Thursday morning, Tesla owners woke up to discover that their vehicles can wirelessly download the new autopilot feature as a software update. That means the next time you see a Model S cruising next to you on the interstate, look closely: It may be driving itself.

Autopilot is not free (the download costs $2,500), and it is not yet perfected (clear lane markings are needed, and bad weather can affect its abilities), but it works remarkably well under normal circumstances.

The feeling of gliding autonomously through highway traffic initially feels a bit unnerving, especially on the Washington area’s notoriously congested roads. But on a recent afternoon while testing Tesla’s autopilot, that feeling faded as I began to trust the car to keep its lane along the twisty highway that hugs the Potomac River in Virginia.

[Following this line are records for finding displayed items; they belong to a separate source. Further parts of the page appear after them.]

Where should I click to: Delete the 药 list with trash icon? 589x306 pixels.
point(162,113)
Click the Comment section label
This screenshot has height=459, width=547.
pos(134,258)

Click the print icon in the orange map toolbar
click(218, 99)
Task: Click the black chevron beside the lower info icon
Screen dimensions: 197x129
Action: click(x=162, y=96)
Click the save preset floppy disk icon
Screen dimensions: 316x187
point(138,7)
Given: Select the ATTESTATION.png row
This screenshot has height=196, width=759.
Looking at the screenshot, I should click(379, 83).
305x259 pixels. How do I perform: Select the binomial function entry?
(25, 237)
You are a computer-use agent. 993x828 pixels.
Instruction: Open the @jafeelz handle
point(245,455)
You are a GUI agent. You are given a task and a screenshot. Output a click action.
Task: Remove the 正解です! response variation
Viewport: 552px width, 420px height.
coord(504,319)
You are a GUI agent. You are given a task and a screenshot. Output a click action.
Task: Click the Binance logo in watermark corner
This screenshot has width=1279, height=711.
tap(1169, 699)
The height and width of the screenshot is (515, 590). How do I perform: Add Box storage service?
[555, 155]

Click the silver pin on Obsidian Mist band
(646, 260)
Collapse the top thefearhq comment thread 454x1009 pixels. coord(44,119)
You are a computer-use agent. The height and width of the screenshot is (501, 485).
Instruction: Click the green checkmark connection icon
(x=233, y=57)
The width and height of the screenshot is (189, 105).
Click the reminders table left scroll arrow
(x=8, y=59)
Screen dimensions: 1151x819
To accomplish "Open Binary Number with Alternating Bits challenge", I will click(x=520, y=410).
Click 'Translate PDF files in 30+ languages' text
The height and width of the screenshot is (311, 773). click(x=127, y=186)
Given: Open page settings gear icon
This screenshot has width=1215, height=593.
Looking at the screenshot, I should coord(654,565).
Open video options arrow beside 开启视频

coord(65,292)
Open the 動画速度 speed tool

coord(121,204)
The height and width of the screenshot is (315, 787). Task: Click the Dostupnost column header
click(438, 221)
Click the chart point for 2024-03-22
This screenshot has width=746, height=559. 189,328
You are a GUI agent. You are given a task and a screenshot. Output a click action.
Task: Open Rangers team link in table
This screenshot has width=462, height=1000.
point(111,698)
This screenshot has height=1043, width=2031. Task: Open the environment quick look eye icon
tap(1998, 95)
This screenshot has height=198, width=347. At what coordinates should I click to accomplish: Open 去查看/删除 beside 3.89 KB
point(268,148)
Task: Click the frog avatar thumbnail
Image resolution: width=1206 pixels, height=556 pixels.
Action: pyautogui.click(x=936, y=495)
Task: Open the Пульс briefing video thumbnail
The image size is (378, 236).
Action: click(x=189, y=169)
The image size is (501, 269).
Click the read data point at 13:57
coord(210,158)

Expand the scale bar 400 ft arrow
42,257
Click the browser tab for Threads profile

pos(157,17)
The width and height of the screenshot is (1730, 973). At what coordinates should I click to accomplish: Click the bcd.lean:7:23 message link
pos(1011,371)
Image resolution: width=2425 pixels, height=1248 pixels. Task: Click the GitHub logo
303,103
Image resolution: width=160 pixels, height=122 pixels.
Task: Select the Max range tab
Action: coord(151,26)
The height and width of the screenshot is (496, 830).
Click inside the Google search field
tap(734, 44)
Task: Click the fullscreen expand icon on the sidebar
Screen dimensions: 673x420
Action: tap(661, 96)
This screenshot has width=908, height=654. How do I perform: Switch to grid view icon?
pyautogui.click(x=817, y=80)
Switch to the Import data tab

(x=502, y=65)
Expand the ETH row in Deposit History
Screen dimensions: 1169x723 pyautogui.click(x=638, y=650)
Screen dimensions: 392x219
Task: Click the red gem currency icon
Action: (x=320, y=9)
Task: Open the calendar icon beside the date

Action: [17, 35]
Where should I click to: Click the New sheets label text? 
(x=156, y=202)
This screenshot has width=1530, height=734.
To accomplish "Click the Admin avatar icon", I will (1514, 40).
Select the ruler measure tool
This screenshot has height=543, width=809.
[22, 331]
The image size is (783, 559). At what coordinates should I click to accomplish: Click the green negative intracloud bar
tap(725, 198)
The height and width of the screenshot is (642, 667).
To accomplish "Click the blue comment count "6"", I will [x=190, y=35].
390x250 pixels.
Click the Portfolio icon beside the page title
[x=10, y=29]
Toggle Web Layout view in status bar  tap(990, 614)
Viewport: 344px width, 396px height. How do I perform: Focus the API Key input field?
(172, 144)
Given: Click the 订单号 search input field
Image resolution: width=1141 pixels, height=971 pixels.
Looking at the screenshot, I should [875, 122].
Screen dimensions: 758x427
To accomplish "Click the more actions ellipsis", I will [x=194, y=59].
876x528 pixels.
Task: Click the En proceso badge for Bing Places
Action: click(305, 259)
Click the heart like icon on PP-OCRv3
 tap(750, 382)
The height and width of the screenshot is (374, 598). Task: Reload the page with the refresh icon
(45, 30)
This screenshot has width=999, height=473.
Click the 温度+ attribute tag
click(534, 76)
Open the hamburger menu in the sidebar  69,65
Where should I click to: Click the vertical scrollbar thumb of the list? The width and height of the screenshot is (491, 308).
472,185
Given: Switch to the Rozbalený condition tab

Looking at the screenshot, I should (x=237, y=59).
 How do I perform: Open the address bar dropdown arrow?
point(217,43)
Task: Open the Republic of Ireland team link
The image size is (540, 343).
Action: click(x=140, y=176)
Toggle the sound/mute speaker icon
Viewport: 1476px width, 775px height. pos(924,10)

One of the most soothing aspects of the system was how natural the steering felt through the turns. To mimic a human driver is one of the big challenges automakers face in designing self-driving cars. That is because computers can be so perfect that they may constantly adjust to stay exactly in the middle of a lane, resulting in a lot of little jerky motions of the wheel that feels unnatural. Not the Tesla. It was silky smooth.

That does not mean, of course, that drivers can simply relax and let their minds wander. The car is skilled at keeping its lane, but when lane markings disappear or are significantly faded, you have to take over.

Similarly, when heading through construction zones, or when traffic is merging, the human driver is wise to keep full control. If you are in the right lane of a highway and cars are merging at slower speeds, most drivers want to move over a lane and go around them. But the Tesla does not know that. It will instead automatically slow to match the slower speeds of the merging cars.

The autopilot does include an auto lane-change feature that allows a driver to switch lanes simply by using the turn signal. The car scans to make sure nobody is in the next lane and then moves over. So in theory, for highway merges, a driver could tell the Tesla to slide over and pass the slower cars. In practice on my recent test drive, I played it safe and took over control.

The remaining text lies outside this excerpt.